2016年07月

19

火曜日の投稿

加倉井 宏美
投稿者:加倉井 宏美
(Webディレクター)

2016年07月19日

「おいしい梅酒、あります」
ものさす梅酒部の活動報告

TOPICS

加倉井 宏美
投稿者:加倉井 宏美(Webディレクター)

梅雨の季節が明け始めそうな今日この頃、みなさまいかがお過ごしでしょうか。

はじめまして。クリエイティブ部の加倉井です。
晴れぬ空と襲い来る湿気に、心も生活もよどみがちになってしまうこの時期ですが、私にはひとつの楽しみがあります。

それは、梅酒を漬けること。

梅雨の語源には諸説あり、『梅が熟す時期に雨季がくるから』が一説としてあげられています。
毎年この時期を見計らって、松嶋(チェックチーム)、降旗(マーケティング部)、そして加倉井の梅酒部3人は

「今年も梅酒を漬けようか。

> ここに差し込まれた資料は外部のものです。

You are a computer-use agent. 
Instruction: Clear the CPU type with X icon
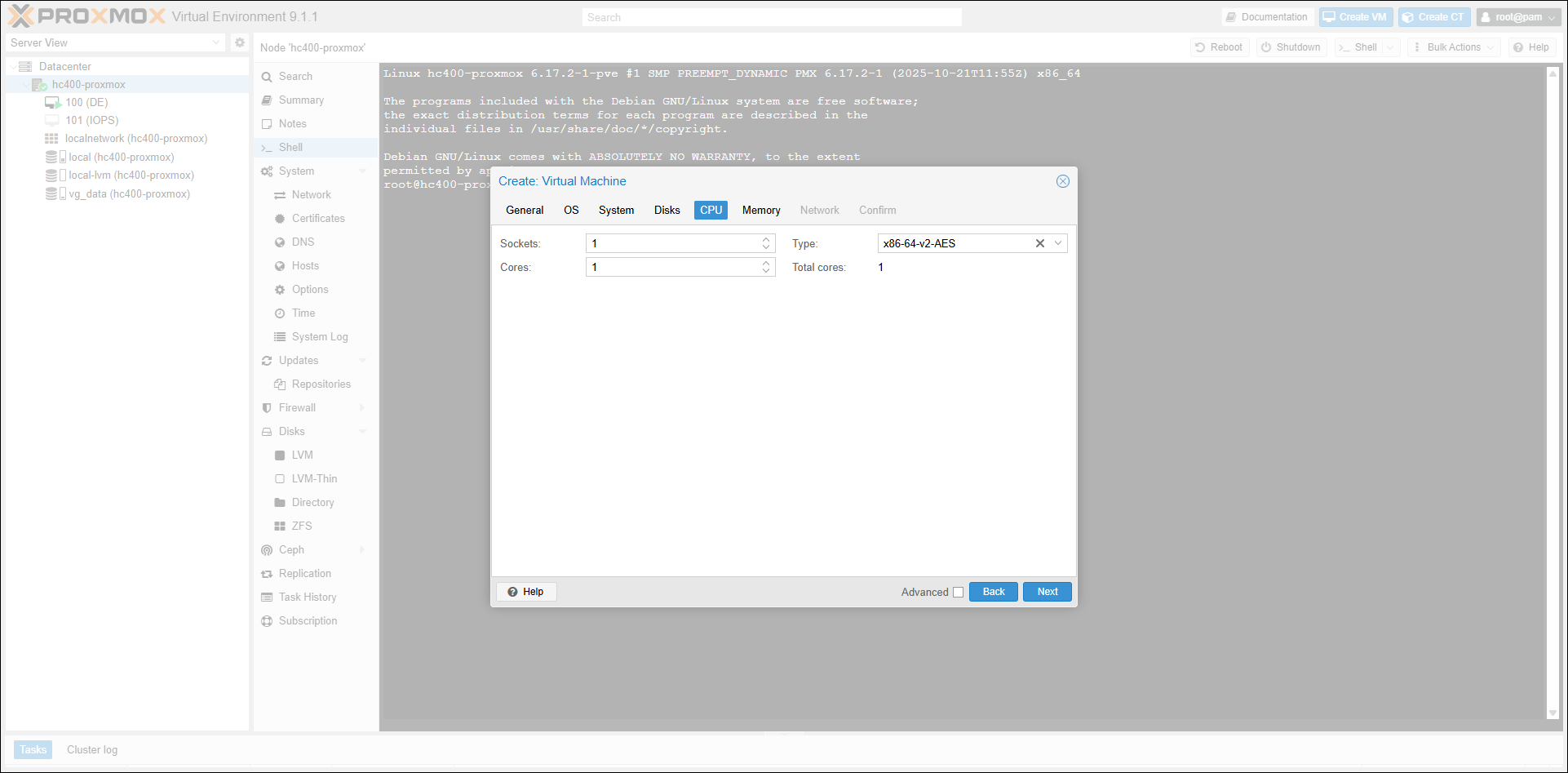click(x=1040, y=243)
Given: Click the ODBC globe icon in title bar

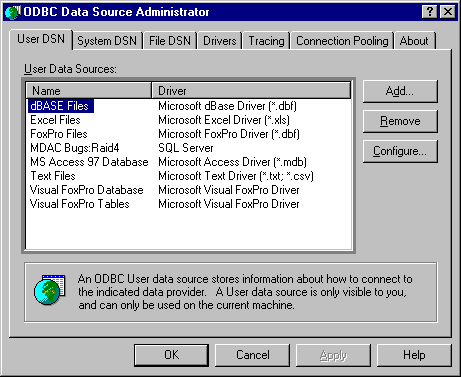Looking at the screenshot, I should [13, 12].
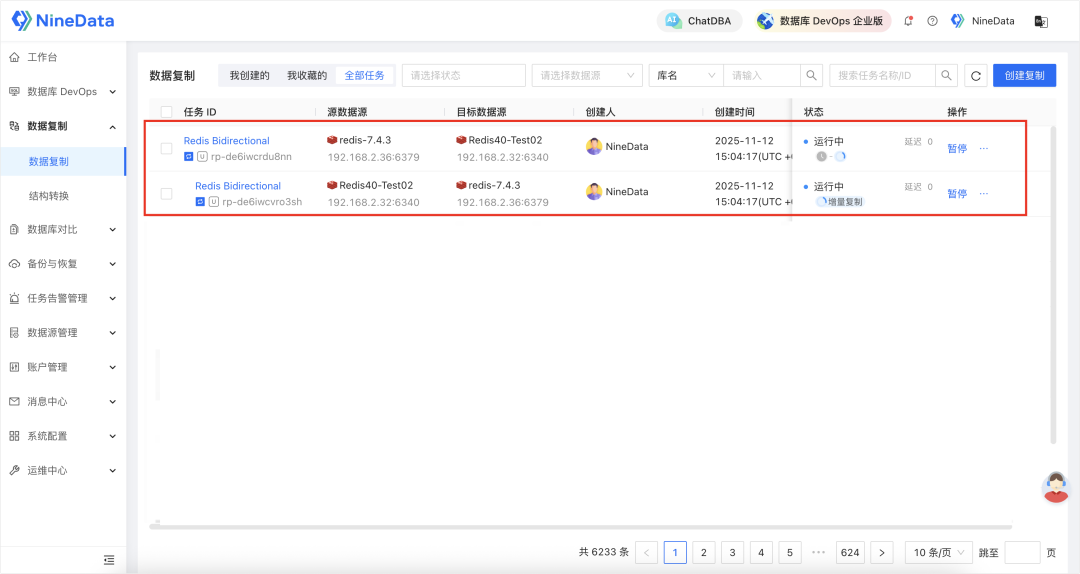Expand the 数据库对比 sidebar menu
This screenshot has height=574, width=1080.
click(x=62, y=229)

」

と、密かに計画しているのです。
 

ことの始まりは5年前

ことの発端は2012年(5年前)に遡ります。

始めは上村(プロデュース部)の発案でした。
当時は上村と降旗で保存瓶、ホワイトリカー、氷砂糖を用意したものの、計画は何故だか実行されなかったそうです。

それから2年の歳月が経った2014年。
松嶋の声によって、眠っていた瓶やホワイトリカーは息を吹き返したのです。
当時は松嶋と降旗と齊藤(チェックチーム)の3人で、土曜日に集まり仕込みを行いました。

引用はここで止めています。